* [WORK ITEM] Go line by line through the entries below and copy those containing the string "will".

* [PROVIDED RECORDS]

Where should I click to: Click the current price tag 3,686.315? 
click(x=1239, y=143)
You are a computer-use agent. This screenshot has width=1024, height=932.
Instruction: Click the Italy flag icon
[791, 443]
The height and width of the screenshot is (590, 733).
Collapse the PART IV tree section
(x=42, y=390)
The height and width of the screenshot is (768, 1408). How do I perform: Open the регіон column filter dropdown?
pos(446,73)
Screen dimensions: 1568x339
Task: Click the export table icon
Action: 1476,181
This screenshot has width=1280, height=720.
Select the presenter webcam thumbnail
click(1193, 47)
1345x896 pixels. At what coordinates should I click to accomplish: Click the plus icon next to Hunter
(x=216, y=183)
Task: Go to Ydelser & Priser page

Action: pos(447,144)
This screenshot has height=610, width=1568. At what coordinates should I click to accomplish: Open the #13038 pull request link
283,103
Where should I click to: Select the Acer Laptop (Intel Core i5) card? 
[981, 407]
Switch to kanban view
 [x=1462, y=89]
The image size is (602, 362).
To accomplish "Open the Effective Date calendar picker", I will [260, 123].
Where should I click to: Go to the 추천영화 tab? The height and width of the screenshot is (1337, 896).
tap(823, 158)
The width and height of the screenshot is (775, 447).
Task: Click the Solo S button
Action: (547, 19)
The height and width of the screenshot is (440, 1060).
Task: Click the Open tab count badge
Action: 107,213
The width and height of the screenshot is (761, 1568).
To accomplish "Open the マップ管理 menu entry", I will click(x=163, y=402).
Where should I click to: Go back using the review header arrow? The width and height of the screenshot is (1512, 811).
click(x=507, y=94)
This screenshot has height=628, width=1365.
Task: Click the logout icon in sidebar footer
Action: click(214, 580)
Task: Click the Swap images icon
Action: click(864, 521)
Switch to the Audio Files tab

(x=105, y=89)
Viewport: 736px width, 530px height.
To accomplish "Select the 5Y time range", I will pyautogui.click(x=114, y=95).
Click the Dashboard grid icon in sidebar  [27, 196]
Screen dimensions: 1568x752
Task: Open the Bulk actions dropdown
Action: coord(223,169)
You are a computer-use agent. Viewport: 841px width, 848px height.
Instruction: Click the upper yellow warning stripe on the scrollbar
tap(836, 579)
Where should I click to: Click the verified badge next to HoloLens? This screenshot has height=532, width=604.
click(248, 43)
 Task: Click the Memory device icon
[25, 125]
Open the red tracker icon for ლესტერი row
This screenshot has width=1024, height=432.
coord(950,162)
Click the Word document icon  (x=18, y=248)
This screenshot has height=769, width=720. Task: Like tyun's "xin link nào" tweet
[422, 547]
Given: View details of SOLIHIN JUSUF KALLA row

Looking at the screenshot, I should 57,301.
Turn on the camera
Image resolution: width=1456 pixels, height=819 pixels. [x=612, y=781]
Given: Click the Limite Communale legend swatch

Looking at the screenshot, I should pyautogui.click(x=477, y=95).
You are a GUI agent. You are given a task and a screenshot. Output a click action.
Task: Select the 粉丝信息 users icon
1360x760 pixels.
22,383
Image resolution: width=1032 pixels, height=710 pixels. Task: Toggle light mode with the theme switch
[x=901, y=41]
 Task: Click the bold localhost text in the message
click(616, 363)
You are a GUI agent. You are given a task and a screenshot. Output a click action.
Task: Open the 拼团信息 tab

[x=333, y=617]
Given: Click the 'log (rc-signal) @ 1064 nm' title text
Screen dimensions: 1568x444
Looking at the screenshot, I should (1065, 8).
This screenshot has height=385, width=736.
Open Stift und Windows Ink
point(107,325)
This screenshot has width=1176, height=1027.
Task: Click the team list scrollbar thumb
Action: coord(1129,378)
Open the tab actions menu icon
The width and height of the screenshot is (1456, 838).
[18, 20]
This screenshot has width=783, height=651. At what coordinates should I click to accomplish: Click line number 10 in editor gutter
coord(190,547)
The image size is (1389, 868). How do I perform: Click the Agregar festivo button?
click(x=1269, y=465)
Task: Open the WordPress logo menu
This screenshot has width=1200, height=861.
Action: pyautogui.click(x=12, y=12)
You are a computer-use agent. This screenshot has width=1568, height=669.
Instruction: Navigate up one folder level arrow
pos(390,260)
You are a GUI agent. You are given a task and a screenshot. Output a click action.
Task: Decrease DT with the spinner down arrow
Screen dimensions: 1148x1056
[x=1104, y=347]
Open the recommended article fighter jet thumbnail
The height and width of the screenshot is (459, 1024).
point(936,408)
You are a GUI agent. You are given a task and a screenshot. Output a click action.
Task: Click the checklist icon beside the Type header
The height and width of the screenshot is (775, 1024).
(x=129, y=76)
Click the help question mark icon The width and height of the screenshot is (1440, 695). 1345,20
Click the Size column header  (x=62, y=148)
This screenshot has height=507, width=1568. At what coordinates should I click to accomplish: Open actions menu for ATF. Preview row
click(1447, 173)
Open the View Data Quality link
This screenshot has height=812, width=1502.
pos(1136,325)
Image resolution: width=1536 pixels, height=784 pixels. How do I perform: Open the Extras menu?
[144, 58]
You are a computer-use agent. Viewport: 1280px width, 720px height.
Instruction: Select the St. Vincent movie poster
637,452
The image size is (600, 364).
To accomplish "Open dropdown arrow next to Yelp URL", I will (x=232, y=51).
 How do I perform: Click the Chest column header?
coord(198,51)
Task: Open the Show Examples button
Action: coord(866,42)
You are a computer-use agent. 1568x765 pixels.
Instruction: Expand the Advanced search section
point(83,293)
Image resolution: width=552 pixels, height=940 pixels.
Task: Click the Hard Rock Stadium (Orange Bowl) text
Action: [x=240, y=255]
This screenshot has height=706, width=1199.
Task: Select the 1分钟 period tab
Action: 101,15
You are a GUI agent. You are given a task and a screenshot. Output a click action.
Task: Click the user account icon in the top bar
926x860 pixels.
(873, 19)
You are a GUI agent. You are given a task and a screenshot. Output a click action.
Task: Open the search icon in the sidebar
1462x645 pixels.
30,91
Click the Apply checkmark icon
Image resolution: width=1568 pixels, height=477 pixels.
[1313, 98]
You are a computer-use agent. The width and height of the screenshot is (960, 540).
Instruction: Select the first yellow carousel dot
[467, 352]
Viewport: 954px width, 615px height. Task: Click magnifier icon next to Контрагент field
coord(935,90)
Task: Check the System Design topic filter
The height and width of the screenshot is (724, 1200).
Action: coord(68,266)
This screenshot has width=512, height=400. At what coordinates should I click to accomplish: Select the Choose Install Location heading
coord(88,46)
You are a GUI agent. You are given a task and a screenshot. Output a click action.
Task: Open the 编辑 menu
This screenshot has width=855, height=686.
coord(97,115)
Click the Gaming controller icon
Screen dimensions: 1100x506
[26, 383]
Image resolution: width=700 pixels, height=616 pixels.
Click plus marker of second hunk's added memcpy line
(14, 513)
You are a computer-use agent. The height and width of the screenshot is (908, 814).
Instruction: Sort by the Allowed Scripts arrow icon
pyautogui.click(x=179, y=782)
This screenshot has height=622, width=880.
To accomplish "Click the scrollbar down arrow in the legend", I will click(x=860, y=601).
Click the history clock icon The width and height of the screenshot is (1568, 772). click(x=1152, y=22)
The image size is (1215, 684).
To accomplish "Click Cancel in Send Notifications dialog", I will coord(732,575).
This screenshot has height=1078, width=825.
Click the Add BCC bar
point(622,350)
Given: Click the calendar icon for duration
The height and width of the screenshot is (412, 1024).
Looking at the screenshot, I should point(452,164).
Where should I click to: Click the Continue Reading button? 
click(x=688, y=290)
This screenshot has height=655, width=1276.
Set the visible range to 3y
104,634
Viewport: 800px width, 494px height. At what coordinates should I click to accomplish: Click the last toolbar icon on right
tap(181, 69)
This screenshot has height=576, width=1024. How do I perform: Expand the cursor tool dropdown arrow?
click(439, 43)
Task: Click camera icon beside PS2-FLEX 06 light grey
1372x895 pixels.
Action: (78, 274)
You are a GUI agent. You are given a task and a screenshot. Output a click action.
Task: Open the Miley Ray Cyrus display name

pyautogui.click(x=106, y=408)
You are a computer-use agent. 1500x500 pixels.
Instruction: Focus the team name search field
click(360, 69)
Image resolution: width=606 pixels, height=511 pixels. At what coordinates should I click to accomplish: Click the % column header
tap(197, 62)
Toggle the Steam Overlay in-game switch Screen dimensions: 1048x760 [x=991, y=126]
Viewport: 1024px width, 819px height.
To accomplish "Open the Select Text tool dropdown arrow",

* [ANSWER SECTION]
To accomplish "Open the Effective Date calendar picker", I will [260, 123].
To accomplish "Open the マップ管理 menu entry", I will click(x=163, y=402).
To accomplish "Select the 5Y time range", I will pyautogui.click(x=114, y=95).
To accomplish "Open dropdown arrow next to Yelp URL", I will (x=232, y=51).
To accomplish "Click the scrollbar down arrow in the legend", I will click(x=860, y=601).
To accomplish "Click Cancel in Send Notifications dialog", I will coord(732,575).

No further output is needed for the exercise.